Sujani is said to have originated around the 1920s and was only practiced by the Rajput women. The word “Sujani” is derived from the words ‘su’ which means facilitating and ‘jani’ meaning birth.

Quilts for new-born babies were made by stitching together colourful patches of old clothes and then Sujani embroidery was done with colourful threads to create motifs and designs.

Sujani Embroidery

Picture credit -

The most important requirement is to use easily available raw material as the base fabric. The process begins with tracing down the designs on the base fabric using a tracing wheel and tracing sheet. Then artisans start drawing background by fine running stitch. And finally black or brown threads are used for outlining the motifs and colourful threads are used to fill in colours in the motifs. Materials required for Sujani kantha stitch include a needle, frame, scissors, threads of various colours, inch tape, tracing sheet, tracing wheel, pencil, rubber, blue chalk and kerosene.

This style of embroidery is similar to the Kantha stitch of West Bengal. The difference in use of colours, themes and motifs differentiate these two embroideries from each other.

One of the prime difference is that in Kantha embroidery, artisans can stitch in any direction of the fabric, while in Sujani embroidery should always be done in straight lines. Going deep into the intricacies of Sujani style stitch, one will find that this embroidery is done only on cream coloured fabric with stitched motifs outlined by black coloured thread while multiple coloured threads are used to fill in colours.

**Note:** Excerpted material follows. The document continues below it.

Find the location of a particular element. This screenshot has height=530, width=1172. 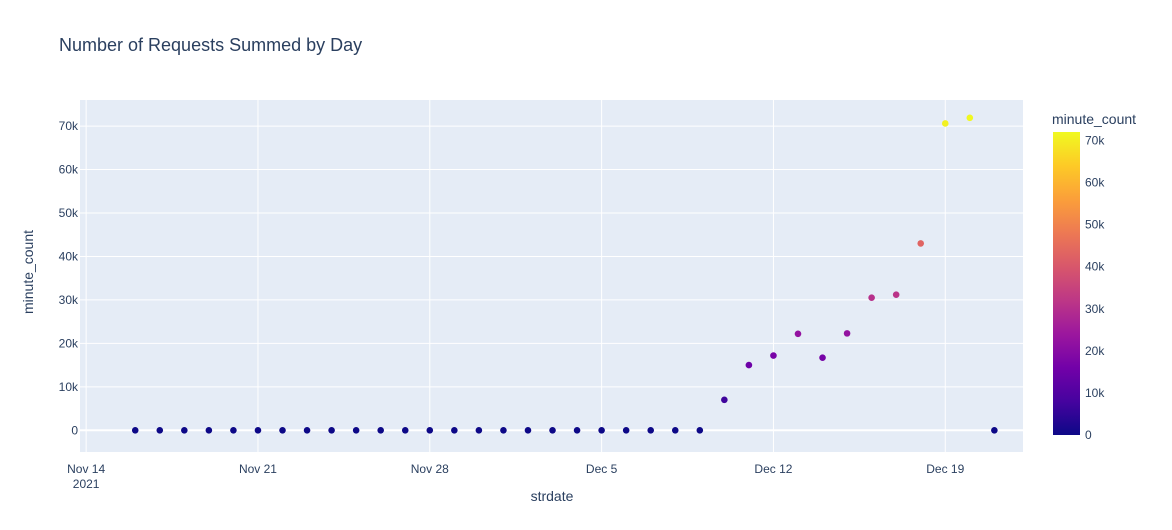

colorbar-tick-label: 30k is located at coordinates (1095, 309).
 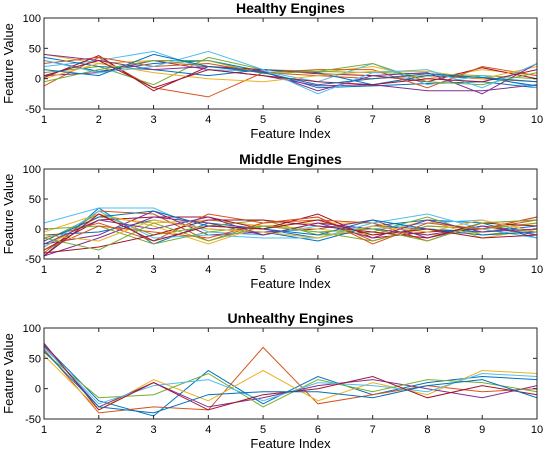 I want to click on chart-title: Healthy Engines, so click(x=290, y=8).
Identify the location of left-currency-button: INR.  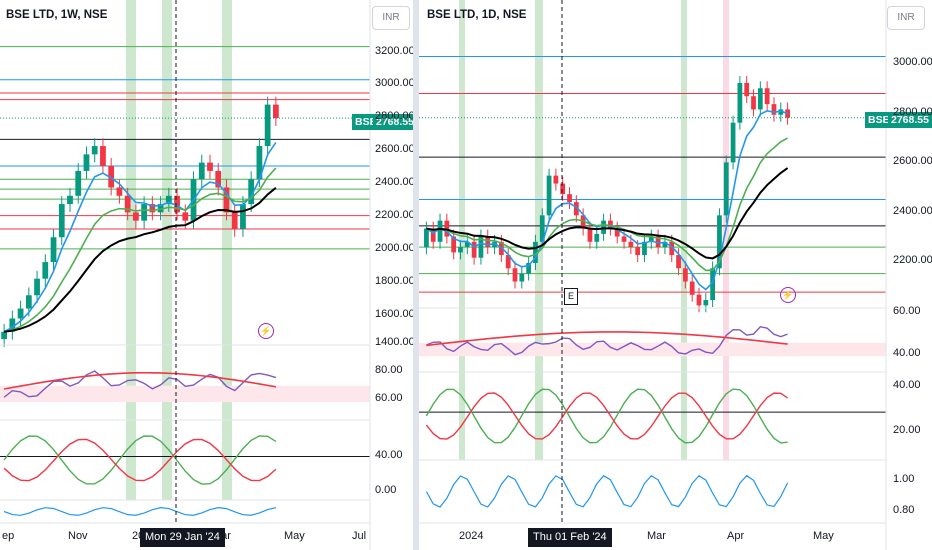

The craftsmen used fine running stitch to make beautiful embroidered motifs of deities, flowers, and peacock designs for wall decoration. With the evolving times, the craftsmen started embellishing Indian ethnic outfits like sarees, kurtas, dupattas and other clothing items with Sujani embroidery. Home decor items such as cushion covers, bedspreads, and wall hangings are some of the popular items decorated with Sujani embroidery. Winter wear clothing like Stoles and Jackets with Sujani embroidery are made using the Tussar silk fabric.

Sujini Embroidery that depict daily life in the region of Bihar

Picture credit -

The Sujani is not merely a traditional craft. It is also a way to convey social and political messages.

A typical Sujani embroidered quilt, conveys two different messages – from a drunken man physically abusing his wife to women compelled to observe the purdah, and practices of dowry being given on one hand. Alternately, the other half includes motifs and scenes like a woman as the speaker or host of a public gathering, a female judge, or a scene depicting a woman selling goods and earning a living for herself.

With the rising popularity and vibrancy of other Bihar originated crafts like Madhubani and papier-mache, Sujani embroidered got overshadowed. But today, the production of Sujani embroidery is done in about 15 villages of India. The rural women of Muzaffarpur district in Bihar continue to embroider in the Sujani style, using combinations of a finerunning stitch and chain stitch. When rural women are not allowed to step out and work outside their homes, practicing this art form acts as the prime source of earning a livelihood for them and that’s how they add to their family’s income through this art.